The other thing that makes it perfect is the era in which it was written. Some quotes, I think will show you what I mean here:

Surely the chief charm of the present stories is that while they are true they are not empty of romance, and as one reads one recalled those incomparable lines of Wordsworth:
There was a time when meadow, grove, and stream,The earth, and every common sight,To me did seemApparelled in celestial light,The glory and the freshness of a dream.(From the Foreword)
Even the most familiar objects met with day by day are often virtually unknown to us, though on closer acquaintance they may prove a source of intellectual pleasure, especially if we take the trouble to delve after some of these hidden secrets of nature.
To the earnest seeker "question will be followed by question," until he sees that
Earth's crammed with heaven,And every common bush afire with God.
But how comes the sand where we find it? Our answer lies on the foreshore. At each succeeding tide large quantities of shells and grit are thrown up from great depths of a fathom or two, by the great rollers which break harmlessly on the strand. The shells, along with other hard material, derived, it may be, from a rocky shore, are broken and ground upon one another, chiefly by the back wash of the waves until the shells and rock fragments become changed from shingle to smaller and more rounded fragments, and finally ground into sand, for
Though the mills of God grind slowly, yet they grind exceeding small.


What I hope these excerpts show you, is the literary language of the book, along with his respect for God. Now I'm not saying that Chapman was a Christian, there is no indication of that either way, but he does not denigrate those who believe, and that is incredibly difficult to find in geology books of recent times.

I've talked before of my issues with the age of our earth. Theologically, I'm young earth, but I struggle very much with young earth science. I'm afraid that I find it shoddy, and I hate bad science. Now I am confident that God is truth. Ultimately there will be no real disagreement between what God has revealed in his Word, and what is shown to be true about his creation. If there is a real conflict then the science is wrong. However, we must also be aware that while the Bible is inerrant, theologians are not. Christians made very big mistakes in their interpretation of Scripture during the time of Galileo; it is possible and likely that they also do so today. If there is disagreement between theologian and scientist, it is not always the scientist who is wrong.

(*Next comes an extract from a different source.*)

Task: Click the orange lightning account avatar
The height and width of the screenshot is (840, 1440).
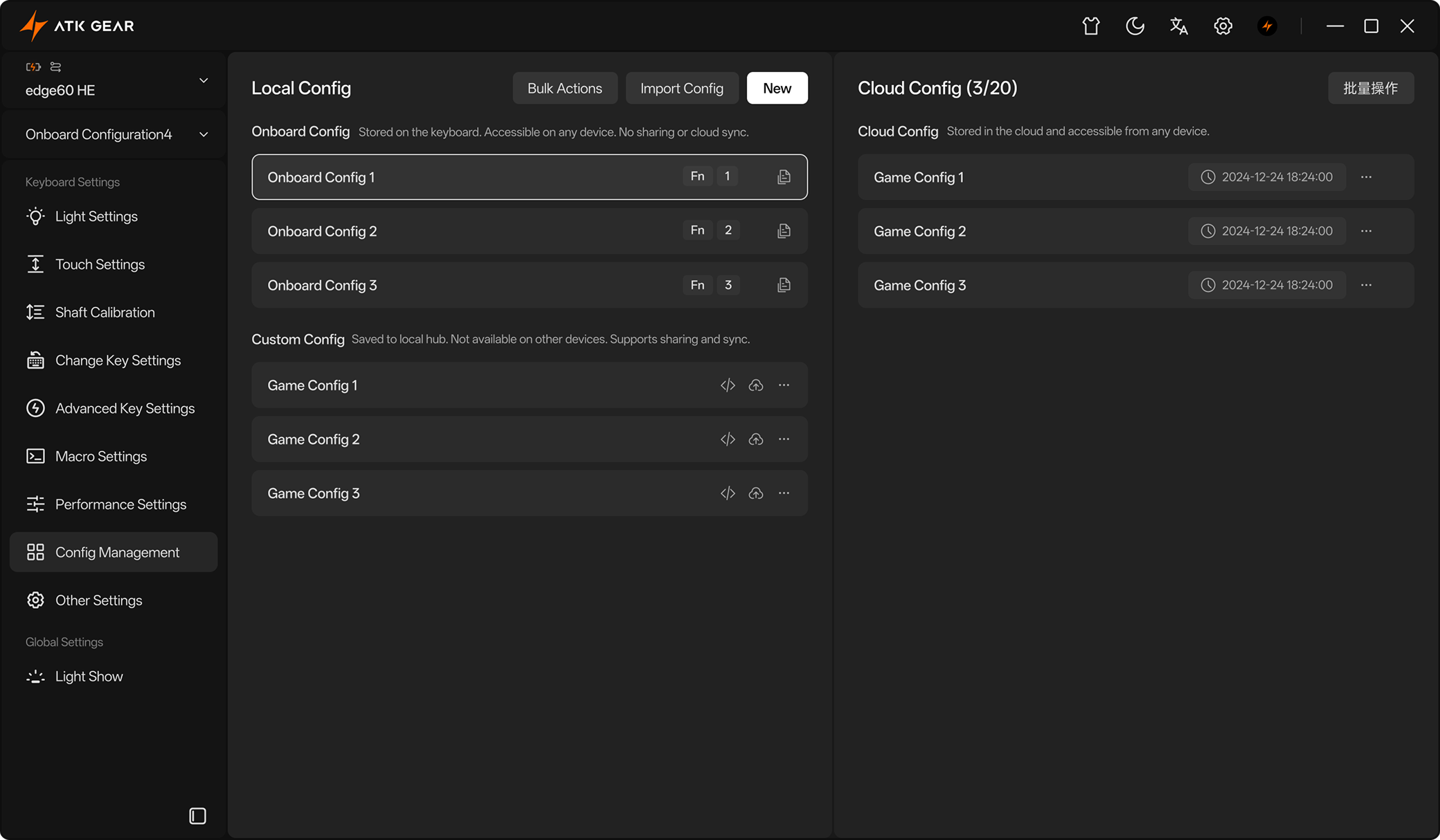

Keeping that in mind, then, I am not 100% sure about the age of the earth, and at the very least I want Jemimah to feel comfortable knowing that there are very wonderful Christian men and women who think differently upon this age issue, and that's okay. For this reason, I am happy teaching geology from an old earth viewpoint, such as that contained in Open Air Studies in Australia, provided our faith is respected. That's what I see here, and I love it!!


So what am I going to do about the age of the book? Well, not much, I don't think. This will not be the only geology Jemimah will study at school. We can cover advances in science later. We can look at plate tectonics as a stand alone topic, if necessary. We will purchase an up-to-date geological map of Victoria, and we will look at a current geological timeline and make note of where the events written about are said to have occurred. It is possible that the ages are correct, after all. We will keep an ear open for current events covering geological topics. We will read the geological information boards when we visit National Parks and areas of interest. At the end of it all, I may have taught my daughter some out-of-date science, but I don't really mind that much, because I believe that when she finishes reading this book she will be more aware of the amazingness of God's creation, and if she has questions to answer and gaps to fill then she has a whole life ahead of her to fill them. My job is merely to light the spark, after all.

Unsurprisingly, the book is out of print. There are quite a few copies available at Abe if you want to join us.